通行証(報道関係者エリア)
ABICのご案内で世界卓球2014東京大会のボランティアに参加した。担当は報道写真家の入退出管理(ゼッケンの付いたベスト=ビブスの貸し出し・回収)で、競技終了後まで持ち場を離れることなく、休息はコンビニ弁当の数十分のみで、トイレタイムも予定できぬ、トラック横付けの搬入出場のコンクリート床の端に置かれた机に終日張り付いて、毎日23時ごろまで続く、フロント・ラインであった。
卓球といえば思い出すのは「ピンポン外交」だ。この大会でも中国の圧倒的強さが目立ったが、その躍進のきっかけは日本の卓球人の力にある。
名古屋での世界選手権大会(1971年)に、日本は中国の参加を呼び掛けた。中国は台湾を除外することを大前提としたが、日本卓球連盟会長(後藤)の強い働きかけで周恩来の勇断もあり、文化大革命で断絶していた、中国の参戦が実現した。
その大会でのあるハプニングを、時機我にありと速攻したのが「ピンポン外交」である。それは中国選手団のバスに誤って1人の米国選手が乗り込んだことに発する。これが米中の選手の交歓につながった。中国は機を逃さず、欧米の卓球チームを中国に招待する。その裏ではキッシンジャーが動き、ニクソン訪中となり、田中訪中に及ぶ。1972年の米中国交回復であり、日中国交回復に続くこととなる。
いま世界の卓球を圧倒的に制している中国も、かつては、日本を目指したのだ。英国を発祥とするピンポンは、球の弾ける音からの疑音名であるが、あるとき商標登録されたので、テーブル・テニスと名乗ることとなった。日本では、それを卓球と称した。第二次大戦後、日本はその繊細な身体能力を活かして欧州に伍して参戦し、国際卓球連盟の会長(荻村)を出すまでになる。中国は日本を学んで国家戦略としてピンポンを育てる。中国ではいまでもピンポンと称する。米中国交回復40周年には、カーター元大統領の訪中を求め、習国家副主席と大きな卓球ラケットに互いにサインして交換した。だが、卓球会の厚遇と選手行状の不始末などから、中国内で卓球人気は下火とも聞く。

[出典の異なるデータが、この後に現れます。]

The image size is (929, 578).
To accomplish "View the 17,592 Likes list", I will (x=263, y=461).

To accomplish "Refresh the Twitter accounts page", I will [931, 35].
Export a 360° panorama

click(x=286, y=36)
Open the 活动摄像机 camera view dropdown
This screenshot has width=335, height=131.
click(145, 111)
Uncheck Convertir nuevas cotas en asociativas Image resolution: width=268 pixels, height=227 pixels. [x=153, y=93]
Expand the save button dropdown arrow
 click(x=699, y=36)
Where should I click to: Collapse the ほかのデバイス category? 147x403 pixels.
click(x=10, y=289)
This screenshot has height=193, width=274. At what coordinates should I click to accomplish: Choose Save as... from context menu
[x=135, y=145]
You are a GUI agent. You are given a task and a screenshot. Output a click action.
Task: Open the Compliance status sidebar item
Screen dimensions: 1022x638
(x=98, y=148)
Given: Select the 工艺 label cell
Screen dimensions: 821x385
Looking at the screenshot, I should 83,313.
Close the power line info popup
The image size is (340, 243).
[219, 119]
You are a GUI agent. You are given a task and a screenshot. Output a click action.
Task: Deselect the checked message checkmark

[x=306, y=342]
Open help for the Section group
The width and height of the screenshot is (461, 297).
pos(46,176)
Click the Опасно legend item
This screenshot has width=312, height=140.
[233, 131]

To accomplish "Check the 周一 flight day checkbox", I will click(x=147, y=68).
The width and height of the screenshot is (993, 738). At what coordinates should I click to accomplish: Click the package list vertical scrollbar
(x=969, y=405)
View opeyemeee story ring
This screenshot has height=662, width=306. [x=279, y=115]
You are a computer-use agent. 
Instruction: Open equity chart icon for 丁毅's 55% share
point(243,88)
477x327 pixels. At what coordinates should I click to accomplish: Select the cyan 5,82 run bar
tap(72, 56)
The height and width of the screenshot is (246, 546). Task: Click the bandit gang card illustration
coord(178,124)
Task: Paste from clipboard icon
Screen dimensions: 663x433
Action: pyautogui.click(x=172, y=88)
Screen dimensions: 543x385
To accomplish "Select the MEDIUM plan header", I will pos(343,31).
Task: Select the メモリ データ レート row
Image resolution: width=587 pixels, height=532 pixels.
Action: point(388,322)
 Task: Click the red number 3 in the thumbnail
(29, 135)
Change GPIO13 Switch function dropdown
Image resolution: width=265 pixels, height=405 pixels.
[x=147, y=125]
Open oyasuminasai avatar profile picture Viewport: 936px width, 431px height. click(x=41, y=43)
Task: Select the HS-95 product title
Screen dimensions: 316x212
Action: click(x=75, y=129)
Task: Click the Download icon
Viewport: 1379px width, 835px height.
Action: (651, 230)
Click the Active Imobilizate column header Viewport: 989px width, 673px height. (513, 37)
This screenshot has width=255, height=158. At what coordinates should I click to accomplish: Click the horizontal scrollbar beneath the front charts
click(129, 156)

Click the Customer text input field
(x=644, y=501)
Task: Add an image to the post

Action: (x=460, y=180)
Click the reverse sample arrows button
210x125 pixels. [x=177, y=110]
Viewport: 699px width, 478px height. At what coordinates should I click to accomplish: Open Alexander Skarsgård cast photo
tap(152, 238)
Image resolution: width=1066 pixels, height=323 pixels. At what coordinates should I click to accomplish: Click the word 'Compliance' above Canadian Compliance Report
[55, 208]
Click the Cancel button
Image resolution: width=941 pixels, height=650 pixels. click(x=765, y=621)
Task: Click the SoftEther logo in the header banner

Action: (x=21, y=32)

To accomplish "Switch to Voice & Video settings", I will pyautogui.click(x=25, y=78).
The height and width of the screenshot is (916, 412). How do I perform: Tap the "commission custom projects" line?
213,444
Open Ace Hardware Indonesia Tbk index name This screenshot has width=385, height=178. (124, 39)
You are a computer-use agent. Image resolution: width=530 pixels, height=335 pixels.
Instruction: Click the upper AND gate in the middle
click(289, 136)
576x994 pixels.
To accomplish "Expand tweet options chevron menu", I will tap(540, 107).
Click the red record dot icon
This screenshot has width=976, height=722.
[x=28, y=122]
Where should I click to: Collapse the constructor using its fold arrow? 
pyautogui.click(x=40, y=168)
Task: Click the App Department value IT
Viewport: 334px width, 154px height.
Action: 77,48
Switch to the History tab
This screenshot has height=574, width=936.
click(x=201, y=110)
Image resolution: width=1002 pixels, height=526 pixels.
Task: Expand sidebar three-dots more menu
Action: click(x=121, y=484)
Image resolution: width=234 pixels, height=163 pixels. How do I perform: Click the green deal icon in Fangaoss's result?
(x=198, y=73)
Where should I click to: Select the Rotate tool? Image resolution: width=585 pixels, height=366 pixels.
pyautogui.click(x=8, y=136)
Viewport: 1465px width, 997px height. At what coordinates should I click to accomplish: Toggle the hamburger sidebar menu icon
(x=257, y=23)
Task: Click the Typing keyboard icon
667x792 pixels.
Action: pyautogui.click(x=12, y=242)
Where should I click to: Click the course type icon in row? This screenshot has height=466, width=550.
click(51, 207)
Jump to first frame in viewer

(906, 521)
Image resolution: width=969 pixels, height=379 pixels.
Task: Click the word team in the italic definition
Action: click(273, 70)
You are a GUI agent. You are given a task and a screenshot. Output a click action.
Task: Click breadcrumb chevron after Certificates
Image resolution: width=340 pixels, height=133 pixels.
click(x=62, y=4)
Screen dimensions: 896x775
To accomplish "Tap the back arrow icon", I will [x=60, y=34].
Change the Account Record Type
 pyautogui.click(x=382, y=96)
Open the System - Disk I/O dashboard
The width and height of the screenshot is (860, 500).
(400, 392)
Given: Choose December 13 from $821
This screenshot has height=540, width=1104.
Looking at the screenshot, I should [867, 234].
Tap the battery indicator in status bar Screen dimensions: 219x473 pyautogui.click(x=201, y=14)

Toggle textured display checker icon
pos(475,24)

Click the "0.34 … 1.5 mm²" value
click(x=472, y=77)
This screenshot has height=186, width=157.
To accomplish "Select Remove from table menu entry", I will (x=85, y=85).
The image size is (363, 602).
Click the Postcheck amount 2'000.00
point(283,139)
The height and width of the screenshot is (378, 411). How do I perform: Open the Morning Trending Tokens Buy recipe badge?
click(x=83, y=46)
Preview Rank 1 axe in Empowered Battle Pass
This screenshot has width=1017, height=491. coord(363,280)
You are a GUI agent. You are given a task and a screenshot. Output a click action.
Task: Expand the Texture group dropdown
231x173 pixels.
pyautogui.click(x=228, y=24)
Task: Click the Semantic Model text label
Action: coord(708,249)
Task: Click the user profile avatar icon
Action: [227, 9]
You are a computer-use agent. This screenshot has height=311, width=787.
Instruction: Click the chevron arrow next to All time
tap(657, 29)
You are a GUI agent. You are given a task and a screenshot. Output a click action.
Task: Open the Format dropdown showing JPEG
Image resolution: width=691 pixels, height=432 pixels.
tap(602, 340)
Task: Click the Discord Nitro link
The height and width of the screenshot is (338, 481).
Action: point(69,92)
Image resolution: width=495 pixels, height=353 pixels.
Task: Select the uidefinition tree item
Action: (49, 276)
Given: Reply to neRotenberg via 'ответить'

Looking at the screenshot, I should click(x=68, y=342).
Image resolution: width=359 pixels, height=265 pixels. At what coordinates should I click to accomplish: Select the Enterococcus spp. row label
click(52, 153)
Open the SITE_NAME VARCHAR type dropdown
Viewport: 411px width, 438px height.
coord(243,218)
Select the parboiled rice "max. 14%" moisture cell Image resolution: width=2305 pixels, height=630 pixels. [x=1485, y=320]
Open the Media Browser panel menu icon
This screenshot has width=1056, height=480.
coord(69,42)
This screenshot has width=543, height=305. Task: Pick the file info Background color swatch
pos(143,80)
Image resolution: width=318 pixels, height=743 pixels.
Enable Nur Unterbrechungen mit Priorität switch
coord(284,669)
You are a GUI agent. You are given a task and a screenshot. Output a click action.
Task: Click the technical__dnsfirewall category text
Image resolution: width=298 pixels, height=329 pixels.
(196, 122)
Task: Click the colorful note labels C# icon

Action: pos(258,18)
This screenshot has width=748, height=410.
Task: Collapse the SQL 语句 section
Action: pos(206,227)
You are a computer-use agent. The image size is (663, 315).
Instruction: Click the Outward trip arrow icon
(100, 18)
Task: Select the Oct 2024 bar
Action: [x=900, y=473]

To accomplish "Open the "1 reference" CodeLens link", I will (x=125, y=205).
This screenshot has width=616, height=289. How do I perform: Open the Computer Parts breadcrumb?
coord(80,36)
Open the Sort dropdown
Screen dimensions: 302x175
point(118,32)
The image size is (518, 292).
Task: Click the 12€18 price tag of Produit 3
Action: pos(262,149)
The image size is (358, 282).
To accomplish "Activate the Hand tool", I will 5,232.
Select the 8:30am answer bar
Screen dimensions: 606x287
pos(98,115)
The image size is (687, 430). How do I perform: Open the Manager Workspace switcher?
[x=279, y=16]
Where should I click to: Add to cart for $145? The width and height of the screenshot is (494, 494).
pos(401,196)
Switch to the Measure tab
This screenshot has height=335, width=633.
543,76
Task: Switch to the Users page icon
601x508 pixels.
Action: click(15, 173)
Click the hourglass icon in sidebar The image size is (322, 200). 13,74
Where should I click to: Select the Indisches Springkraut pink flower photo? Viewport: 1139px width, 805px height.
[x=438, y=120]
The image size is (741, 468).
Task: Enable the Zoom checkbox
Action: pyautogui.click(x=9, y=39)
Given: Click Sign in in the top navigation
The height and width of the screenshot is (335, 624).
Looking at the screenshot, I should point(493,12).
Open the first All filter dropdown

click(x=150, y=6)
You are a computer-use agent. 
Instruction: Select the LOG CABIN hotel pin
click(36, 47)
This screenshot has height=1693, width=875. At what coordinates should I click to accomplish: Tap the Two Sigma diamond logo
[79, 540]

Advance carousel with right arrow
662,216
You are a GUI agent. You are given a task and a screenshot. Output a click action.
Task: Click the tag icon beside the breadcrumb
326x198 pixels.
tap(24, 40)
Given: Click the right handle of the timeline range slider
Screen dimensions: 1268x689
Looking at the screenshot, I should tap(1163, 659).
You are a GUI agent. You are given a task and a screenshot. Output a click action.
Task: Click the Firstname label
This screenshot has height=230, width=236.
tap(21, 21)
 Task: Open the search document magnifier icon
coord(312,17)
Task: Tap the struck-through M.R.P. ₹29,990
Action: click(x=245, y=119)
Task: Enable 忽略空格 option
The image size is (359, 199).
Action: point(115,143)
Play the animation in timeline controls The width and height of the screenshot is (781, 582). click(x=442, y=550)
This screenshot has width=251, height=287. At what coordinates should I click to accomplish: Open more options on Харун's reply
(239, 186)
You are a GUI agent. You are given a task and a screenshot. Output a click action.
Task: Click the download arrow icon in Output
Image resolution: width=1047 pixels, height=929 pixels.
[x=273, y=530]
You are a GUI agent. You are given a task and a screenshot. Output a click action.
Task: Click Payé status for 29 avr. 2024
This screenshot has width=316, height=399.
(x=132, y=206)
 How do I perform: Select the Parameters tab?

今次の東京大会に関しては、日本の体育会系に組織能力が欠けているのではないかと実感した。オリンピックには国民の力を結集しないと「おもてなし」どころではなくなるのではと危惧している。その東京大会にもボランテイアで参加することを夢見つつ、いまバラの香に心をゆだねている。この機会を頂いたABICに感謝。